The building of the shelter is provided with a security system. Women here are taught computer skills, knitting and English language courses are held for them. Sessions with a psychologist is mandatory. The women are allowed to go out, however only after they are registered in the special records book.

Another shelter for women is offered by Women’s Rights Center NGO in Armenia. There is no government-funded shelter in Armenia; there is not a law on family violence either. Such cases are examined under the RA Criminal Code.

Susanna Vardanyan, head of Women’s Rights Center NGO, says that in 2007-2009 corresponding experts and their center drafted a law on family violence, which was submitted to the Ministry of Labor and Social Affairs of Armenia, however, it is not adopted by now.

Last month, a big clamor was raised over Davit Ziroyan (who severely beat his two wives – the first from whom he was divorced, and his second) and his mother Haykanush Mikaelyan. The mother and son were constantly severely beating, torturing and threatening Ziroyan’s first and second wives in Saint Petersburg, Russia.

“I want them to be punished, but as of now our law does nothing [in this respect]. I even do not know what to expect from our law,” says Ziroyan’s second wife Mariam Gevorgyan.

A lawsuit has been filed against Ziroyan, however, he has not been sentenced. The prosecution was followed by an amnesty. The mother-in-law (Haykanush Mikaelyan) was detained in Saint Petersburg and brought to Armenia. The case is in the process of preliminary investigation.

A 24-hour National Hotline is working at the Women’s Rights Center NGO. There are hotlines in Gavar, Vanadzor, Ijevan and Kapan, too.

There were 2,302 calls to the National Hotline in 2011. In January-September last year, 1,325 visits were registered in the Sexual Assault Crisis Center of Yerevan.

Police Colonel Nelly Duryan, deputy head of the Police's 3rd Investigation Department (of Juvenile Affairs) in Armenia, says that statistical data cannot present the whole picture of violence properly. Violence committed in families usually is not reported.

Mariam Hayrapetyan, 34, who lives in Lighthouse-Paros for three months, says that she is like a frozen meat which melts gradually. She has been keeping silence for many years while she bore her gambler husband’s beating and insults. Her two-year old daughter Anushik suffered with her mother.

“I have lost my second baby while being pregnant with it because of his beating. When I told him that I wanted to get divorced, he attacked me with a knife. Once he was taking Anushik to pay off a mortgage. I have hardly managed to save the child,” Mariam recalls. She was sure that her husband would “give” their daughter to a creditor as some sort of collateral until one day he could find money from some place and pay off the recurrent debt.

In 2010, Zaruhi Petrosyan’s criminal case also got attention. The young woman was subjected to violence by her husband and mother-in-law. On October 1, 2010, after her husband’s severe beating Petrosyan died in a hospital.

After this incident the Coalition to Stop Violence Against Women in Armenia, consisting of seven non-governmental organizations was founded, aiming to make the public aware of family violence and its consequences, trying to prevent new cases of violence in the future.

Head of Lighthouse-Paros Foundation Naira Muradyan says that they also teach their women to be good mothers, to be responsible for their own children.

“Most of our beneficiaries are orphanage alumnae. Their mothers were also from orphanages. And now their children are about to end up in an orphanage. There is an open chain, which must be solved,” Muradyan says.

Lighthouse Foundation improves the women’s social state; it takes care of the settlement of their life in the future after the women leave the shelter.

“Very often we rent an apartment for them, or we give them money for each month, starting with $50. By the time, they find a job, they stand on their own feet and try to start a new life,” Muradyan says.

DATA BELOW:

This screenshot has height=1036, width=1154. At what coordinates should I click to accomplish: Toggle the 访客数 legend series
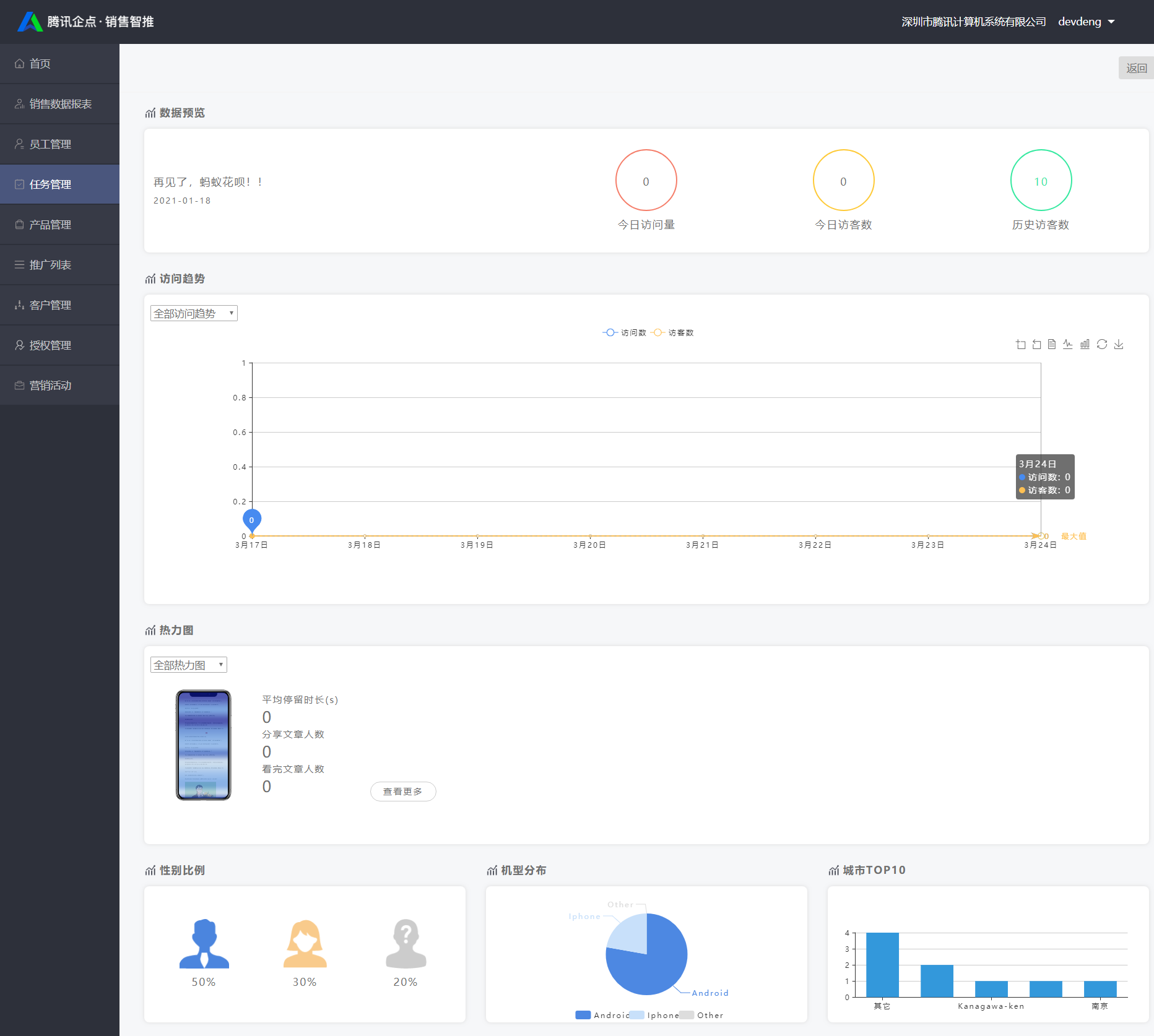coord(672,333)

CHECK YOUR UNDERSTANDING:
**1.** Answer these questions from the article on family violence in Armenia.
(a) How many calls did the National Hotline receive in 2011?
(b) On what date did Zaruhi Petrosyan die in a hospital?
(c) How many non-governmental organizations make up the Coalition to Stop Violence Against Women in Armenia?
**2.** Write out the part of the article on family violence in Armenia starting with "In 2010, Zaruhi" and going on through "their own children.".
**3.** Summarize the article on family violence in Armenia in three sentences.
The material placed after the article on family violence in Armenia comes from a separate source.

SOLVED PROBLEMS:
**1.**
(a) 2,302
(b) October 1, 2010
(c) Seven

**2.**
In 2010, Zaruhi Petrosyan’s criminal case also got attention. The young woman was subjected to violence by her husband and mother-in-law. On October 1, 2010, after her husband’s severe beating Petrosyan died in a hospital.

After this incident the Coalition to Stop Violence Against Women in Armenia, consisting of seven non-governmental organizations was founded, aiming to make the public aware of family violence and its consequences, trying to prevent new cases of violence in the future.

Head of Lighthouse-Paros Foundation Naira Muradyan says that they also teach their women to be good mothers, to be responsible for their own children.

**3.** Armenia has no government-funded shelter for women and no law on family violence, and a draft law submitted to the Ministry of Labor and Social Affairs has not been adopted. The cases of Davit Ziroyan and of Zaruhi Petrosyan, who died after her husband's severe beating, drew public attention, while a police official says that violence in families usually goes unreported. Non-governmental organizations run shelters and hotlines, and Lighthouse-Paros Foundation helps women settle after they leave its shelter, for example by renting apartments for them or giving them money each month.